There’s an implication here that there needs to be complete separation. Even with a nanny, I couldn’t separate myself from my kids by an entire floor—not in my 1,200 square foot Arlington, Va., ranch home. (Maybe other D.C. workers can relate).
In my five years as a work-from-home parent I have:
- Been trying to speak during a company meeting and had the 5-month-old I was holding start to cry (it turns out no matter how much you ‘Lean In’ you still can’t breastfeed on a conference call without risks).
- Had a 2-year old walk in during a video call and ask me to wipe his bottom.
- Had a 5-year-old run into my office and play hide and seek under my desk during a video call.
And about 10 other situations even more embarrassing and likely to get me reprimanded by a government supervisor. And guess who was present for each of those situations? My very well paid and highly competent nanny. And while the logical response would be ‘Buy a door lock and put down your baby during conference calls for goodness sakes!’ even the most careful teleworker is going to have a less than ideal situation arise during the course of a few months or years. Is management going to fall back on the competence of their employees at those times, or a policy that would likely lead to ending telework completely?
Will Work for Wine
I’ve generated some of my best ideas over a glass of red wine during an evening conversation with my husband, without any third-party childcare present. Like most professionals, I also always log back in each evening after the kids go to bed and clean up shop (most of my friends working 9-5 in an office do the same thing).
Does the government want to start reimbursing for those non-business hours?

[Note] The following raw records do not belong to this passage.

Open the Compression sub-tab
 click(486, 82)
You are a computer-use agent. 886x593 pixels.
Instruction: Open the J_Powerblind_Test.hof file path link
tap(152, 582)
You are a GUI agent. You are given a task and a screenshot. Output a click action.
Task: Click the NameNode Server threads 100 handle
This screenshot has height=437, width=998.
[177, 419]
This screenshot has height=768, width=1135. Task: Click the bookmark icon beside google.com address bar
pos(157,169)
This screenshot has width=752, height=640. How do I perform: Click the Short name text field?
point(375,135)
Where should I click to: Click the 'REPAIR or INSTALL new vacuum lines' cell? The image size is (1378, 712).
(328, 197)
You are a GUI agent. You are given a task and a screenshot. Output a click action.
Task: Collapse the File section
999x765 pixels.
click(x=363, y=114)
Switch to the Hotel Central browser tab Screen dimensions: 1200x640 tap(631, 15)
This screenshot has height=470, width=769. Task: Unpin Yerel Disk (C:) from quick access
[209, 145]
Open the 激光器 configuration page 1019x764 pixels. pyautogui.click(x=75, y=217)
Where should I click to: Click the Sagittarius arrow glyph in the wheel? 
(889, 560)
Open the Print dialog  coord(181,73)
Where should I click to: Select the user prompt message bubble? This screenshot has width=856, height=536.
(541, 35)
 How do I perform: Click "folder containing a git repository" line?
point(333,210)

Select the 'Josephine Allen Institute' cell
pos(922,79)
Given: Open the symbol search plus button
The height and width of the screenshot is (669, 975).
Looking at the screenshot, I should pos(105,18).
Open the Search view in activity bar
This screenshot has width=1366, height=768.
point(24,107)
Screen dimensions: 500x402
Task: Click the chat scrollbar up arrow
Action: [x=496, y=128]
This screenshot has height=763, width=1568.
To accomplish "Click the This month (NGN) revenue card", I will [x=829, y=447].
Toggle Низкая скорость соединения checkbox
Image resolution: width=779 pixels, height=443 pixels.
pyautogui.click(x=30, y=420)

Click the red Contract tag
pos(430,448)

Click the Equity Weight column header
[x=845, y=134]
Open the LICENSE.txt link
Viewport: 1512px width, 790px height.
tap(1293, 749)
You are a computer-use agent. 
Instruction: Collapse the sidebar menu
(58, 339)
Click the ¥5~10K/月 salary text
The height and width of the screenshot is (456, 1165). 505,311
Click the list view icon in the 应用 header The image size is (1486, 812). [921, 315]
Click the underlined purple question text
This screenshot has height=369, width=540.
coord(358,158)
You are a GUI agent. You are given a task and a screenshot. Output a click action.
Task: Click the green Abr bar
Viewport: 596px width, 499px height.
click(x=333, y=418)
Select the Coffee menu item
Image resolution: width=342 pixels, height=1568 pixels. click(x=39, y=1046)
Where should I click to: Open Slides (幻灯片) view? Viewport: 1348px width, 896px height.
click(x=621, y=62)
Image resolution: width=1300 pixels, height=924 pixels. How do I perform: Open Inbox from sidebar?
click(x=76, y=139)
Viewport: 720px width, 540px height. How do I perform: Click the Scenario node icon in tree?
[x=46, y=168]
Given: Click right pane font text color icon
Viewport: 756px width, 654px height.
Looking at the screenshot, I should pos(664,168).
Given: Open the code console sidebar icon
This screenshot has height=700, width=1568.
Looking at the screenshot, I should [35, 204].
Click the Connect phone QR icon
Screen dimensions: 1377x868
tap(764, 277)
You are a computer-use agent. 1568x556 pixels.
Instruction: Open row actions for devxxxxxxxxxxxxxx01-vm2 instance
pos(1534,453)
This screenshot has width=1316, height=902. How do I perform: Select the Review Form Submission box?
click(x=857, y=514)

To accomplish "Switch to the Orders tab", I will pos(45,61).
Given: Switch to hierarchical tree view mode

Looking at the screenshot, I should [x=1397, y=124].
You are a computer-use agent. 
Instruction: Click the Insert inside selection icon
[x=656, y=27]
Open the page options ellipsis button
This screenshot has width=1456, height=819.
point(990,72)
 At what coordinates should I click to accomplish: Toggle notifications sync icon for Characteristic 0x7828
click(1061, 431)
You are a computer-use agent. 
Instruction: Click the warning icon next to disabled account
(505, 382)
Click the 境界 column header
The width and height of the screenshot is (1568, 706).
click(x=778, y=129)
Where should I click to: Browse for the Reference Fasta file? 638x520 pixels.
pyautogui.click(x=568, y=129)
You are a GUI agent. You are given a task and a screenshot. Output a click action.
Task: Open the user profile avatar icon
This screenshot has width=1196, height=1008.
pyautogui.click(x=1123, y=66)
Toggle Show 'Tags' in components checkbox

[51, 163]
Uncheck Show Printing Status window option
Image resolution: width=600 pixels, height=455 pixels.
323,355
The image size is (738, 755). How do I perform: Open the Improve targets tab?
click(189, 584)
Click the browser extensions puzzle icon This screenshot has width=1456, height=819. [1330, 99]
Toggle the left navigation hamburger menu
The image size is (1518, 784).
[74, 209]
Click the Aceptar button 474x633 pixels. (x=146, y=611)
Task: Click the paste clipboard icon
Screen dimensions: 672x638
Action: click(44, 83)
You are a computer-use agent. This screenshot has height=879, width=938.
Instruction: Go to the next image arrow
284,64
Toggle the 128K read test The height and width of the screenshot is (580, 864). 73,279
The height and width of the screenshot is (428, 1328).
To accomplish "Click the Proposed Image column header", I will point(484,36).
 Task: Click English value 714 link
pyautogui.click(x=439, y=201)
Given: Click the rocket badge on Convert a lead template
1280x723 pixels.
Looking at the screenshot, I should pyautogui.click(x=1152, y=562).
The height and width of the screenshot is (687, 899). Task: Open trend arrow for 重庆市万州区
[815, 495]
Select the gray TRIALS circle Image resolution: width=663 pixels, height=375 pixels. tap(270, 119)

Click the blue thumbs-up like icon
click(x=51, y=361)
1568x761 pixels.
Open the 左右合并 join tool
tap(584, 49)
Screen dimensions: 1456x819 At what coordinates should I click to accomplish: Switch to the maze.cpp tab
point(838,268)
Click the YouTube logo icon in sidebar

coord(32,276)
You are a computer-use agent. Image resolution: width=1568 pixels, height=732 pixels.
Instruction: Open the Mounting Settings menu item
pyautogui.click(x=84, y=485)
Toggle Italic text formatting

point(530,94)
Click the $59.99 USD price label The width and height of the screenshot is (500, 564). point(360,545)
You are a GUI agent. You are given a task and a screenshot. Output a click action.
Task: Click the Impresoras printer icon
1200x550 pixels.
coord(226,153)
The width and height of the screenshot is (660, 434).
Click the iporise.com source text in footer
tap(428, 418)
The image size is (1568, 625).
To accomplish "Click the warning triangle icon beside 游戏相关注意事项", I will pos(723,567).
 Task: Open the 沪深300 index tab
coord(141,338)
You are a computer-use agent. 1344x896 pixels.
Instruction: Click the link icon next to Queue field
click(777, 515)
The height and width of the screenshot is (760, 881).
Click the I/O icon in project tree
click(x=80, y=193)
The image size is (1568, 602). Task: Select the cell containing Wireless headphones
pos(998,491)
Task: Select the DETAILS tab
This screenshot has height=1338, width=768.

Do they want to start welcoming the kind of creativity and competitive advantage a real work-from-home situation can offer? The government has had a tricky relationship with both telework and results oriented work environments. And it’s true that many government jobs cannot be done from home at all (ask my husband, he works in a SCIF).
But when the guidance from OPM on telework focuses on 10 pages of dependent care caveats, Uncle Sam is doing it wrong. And the “real life” scenarios only make it worse. I guarantee there is some government manager out there who’s going to use the Mason and Mahlon example to demonstrate why a government worker living in an apartment can’t be allowed to telework while having a relative watch the baby.
Trust Is Essential
Successful telework does require clearly articulated policy. But it requires one thing even more important—trust. Trust is the most critical element of telework (Just ask this PhD who has studied the topic extensively). Ten-page policies won’t make a great telework program. They’ll fill up months of meetings at OPM and scare most workers out of trying (maybe that’s why only about 40 percent of those eligible to telework in government even attempt it), and that’s about it.
We are currently in the midst of one of the most competitive cleared hiring markets I have seen in my 10 years working in and around government. And I’m hearing from more and more recruiters that telework and flexible schedules are one of the benefits they’re successfully using to attract talent. If government wants to compete, they’ll need to make sure their policies make it easier to telework—not harder.
Lindy Kyzer is the editor of ClearanceJobs.com and a former Defense Department employee.